Hossa thinks Saad is the real deal.
“I was talking to Hossa the other day and he said, ‘He’s always there. He’s always where I think he’s going to be,’” Bowman said. “He’s a great guy to play with because he does all the hard work. People underestimate him. He’s like 210 pounds and a strong guy on his skates.
“I just think the way he has put up points in the past, he’s going to score. He can do a lot of other things too. We haven’t even used him on the penalty killing, but he was one of the better penalty killers at Rockford. At this point he has played so well, I think he’s showing he’s an NHL player.”
Saad played 14:55 at Vancouver and had 4 shots on goal. He was all over the ice and drew a tripping penalty early in the third period.
“I thought he had a special game,” coach Joel Quenneville said. “He was a monster around the puck. He hounded it back and down and protected it extremely well. He was a threat off the rush. I really enjoyed his game and watching it.”
Joel Quenneville’s choice of defenseman Nick Leddy to go fourth in Friday’s shootout loss at Vancouver raised a lot of eyebrows, especially with Marian Hossa available.
Leddy, needing to score to extend the game, missed the net on his first-ever try and the Hawks lost 2-1. Quenneville kept his first three choices the same as in Minnesota, but Jonathan Toews, Patrick Kane and Patrick Sharp all failed to score.
Quenneville admitted the search for the third shooter to go after Toews and Kane has been a two-year problem.

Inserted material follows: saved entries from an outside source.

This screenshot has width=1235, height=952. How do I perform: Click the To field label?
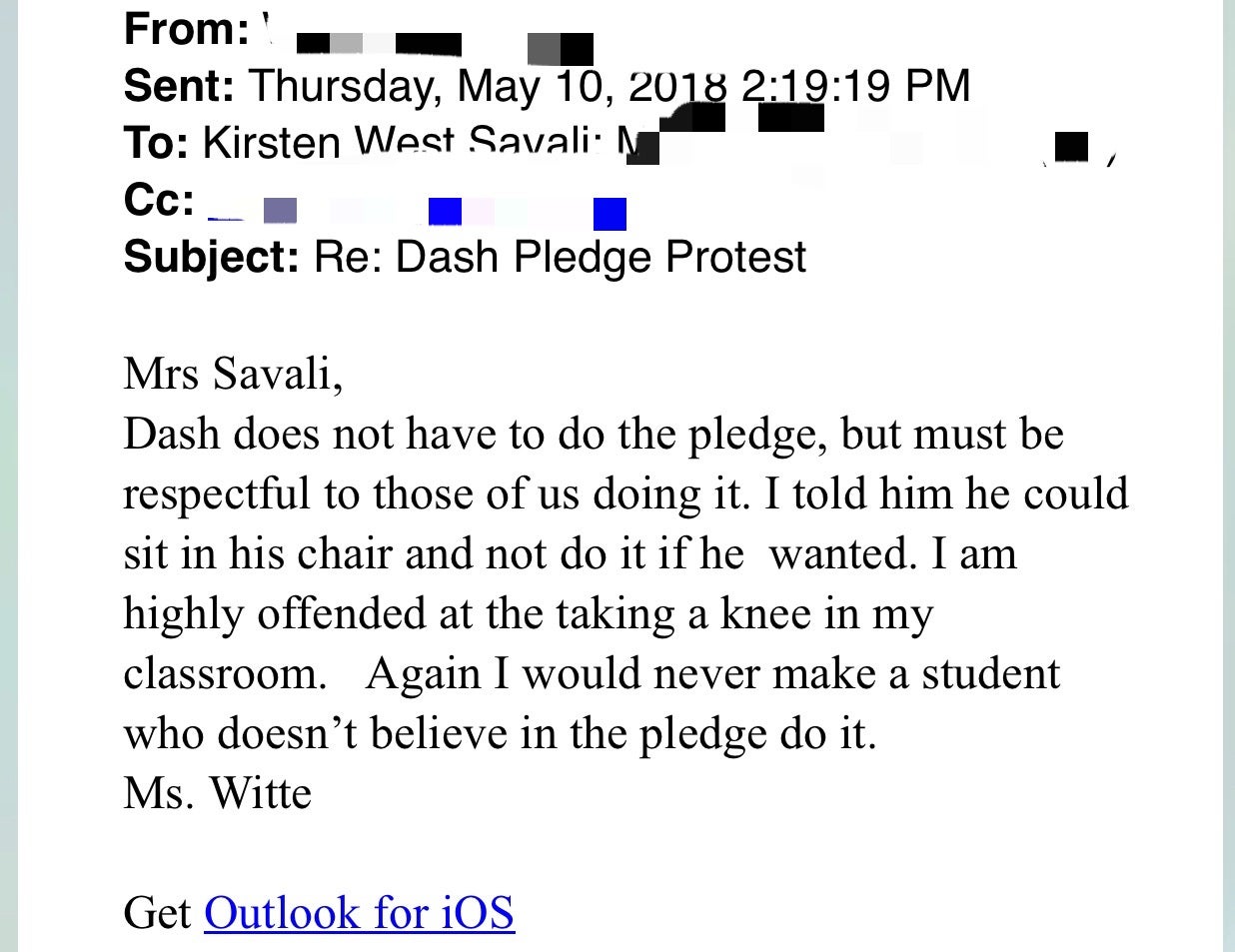point(156,143)

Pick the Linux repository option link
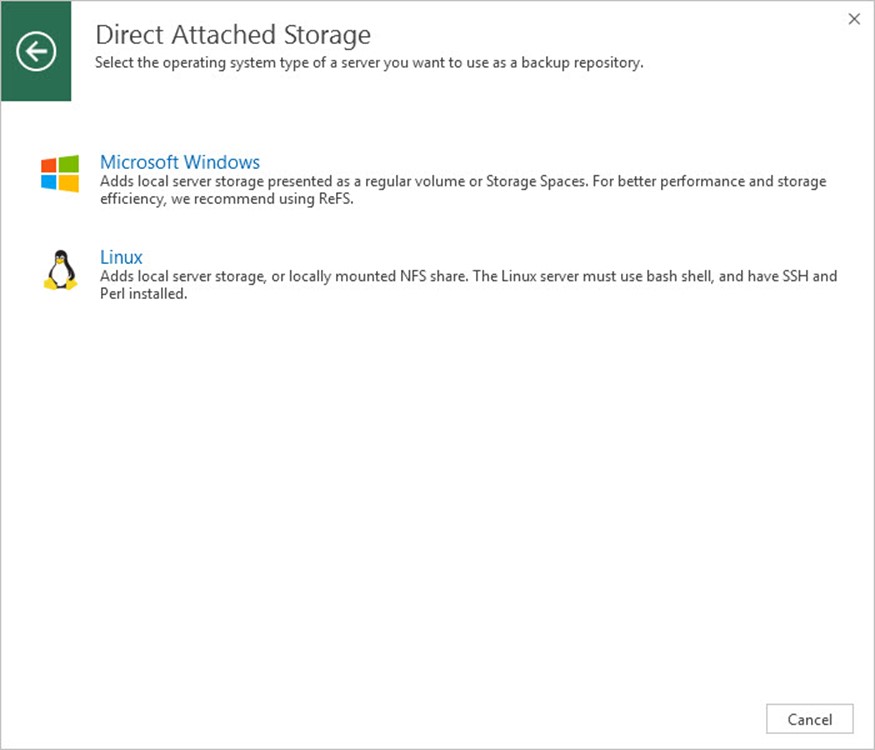click(x=121, y=257)
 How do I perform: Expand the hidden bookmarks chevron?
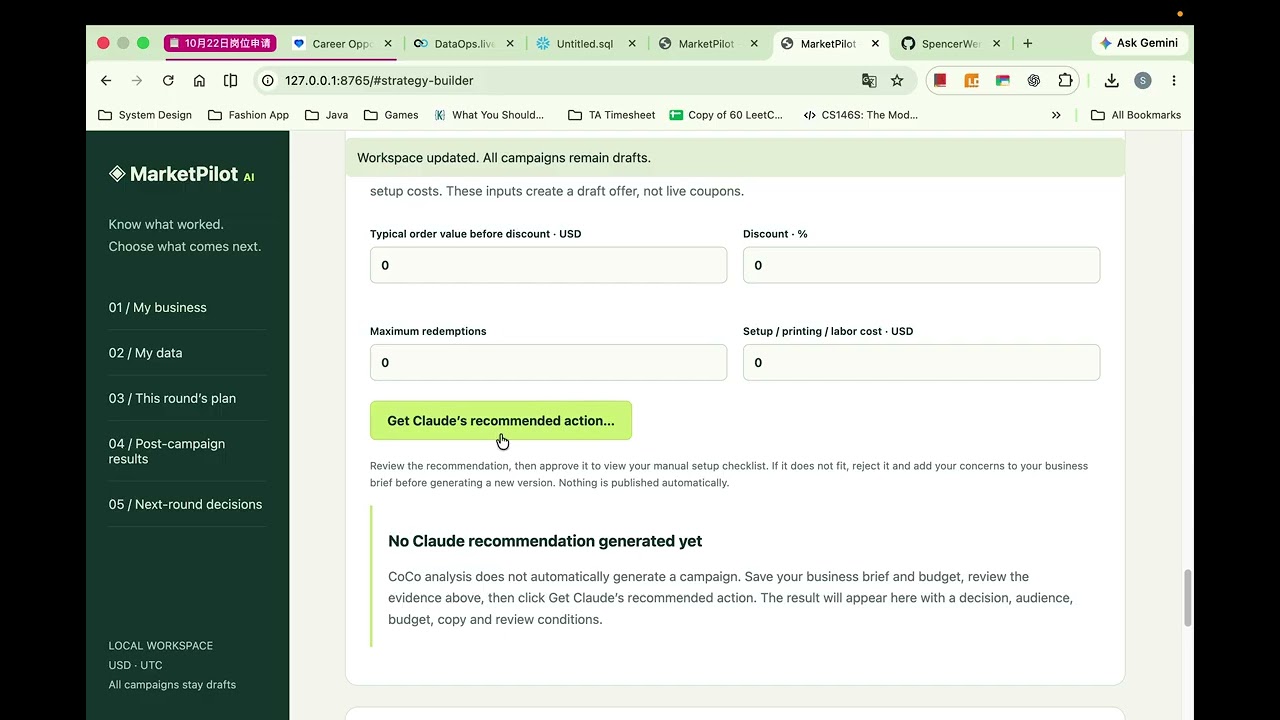1056,115
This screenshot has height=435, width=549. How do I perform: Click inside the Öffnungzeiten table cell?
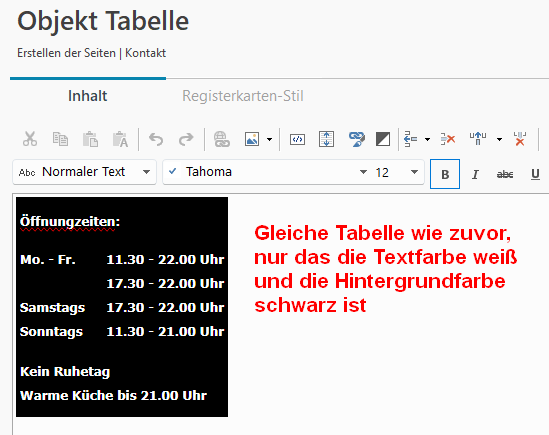click(70, 222)
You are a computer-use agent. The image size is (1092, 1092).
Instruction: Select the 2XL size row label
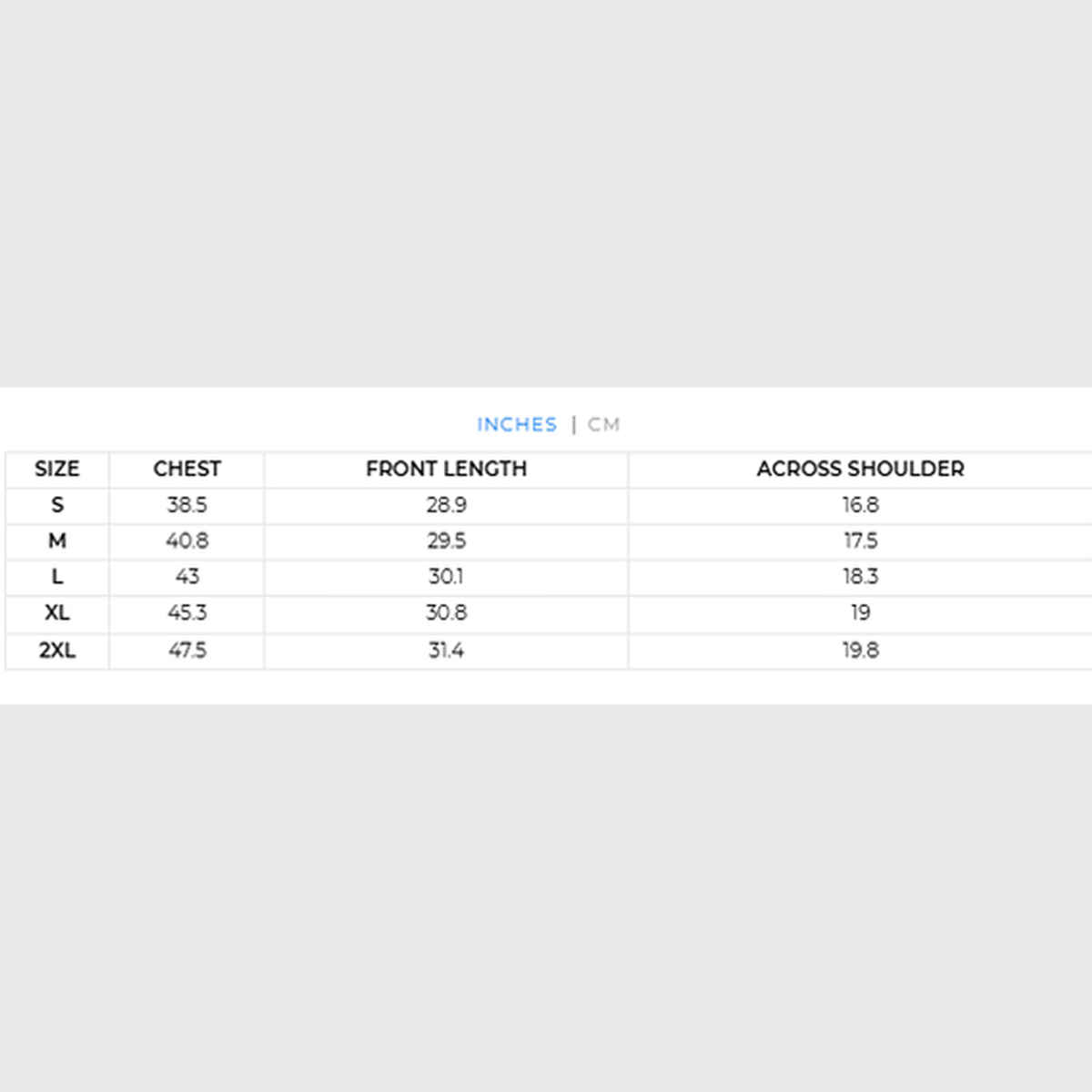[x=57, y=650]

“I think we’ve been looking for some guys to break through in that area,” Quenneville said. “I think over the last couple of years it has been kind of a sore spot. I think (Leddy) deserved a chance and had a chance.”
Hossa was 51st among active players with 14-for-44 success rate in shootouts (31.8 percent). Sharp was 91st with an 8-for-41 success rate (19.5 percent).
How is this for crazy?
Henrik Sedin, one of the greatest offensive players of his era, has taken only three shots in shootouts for his career, missing all three.
Daniel Sedin has only tried it 23 times, scoring 4 goals for a 17.4 percent success rate.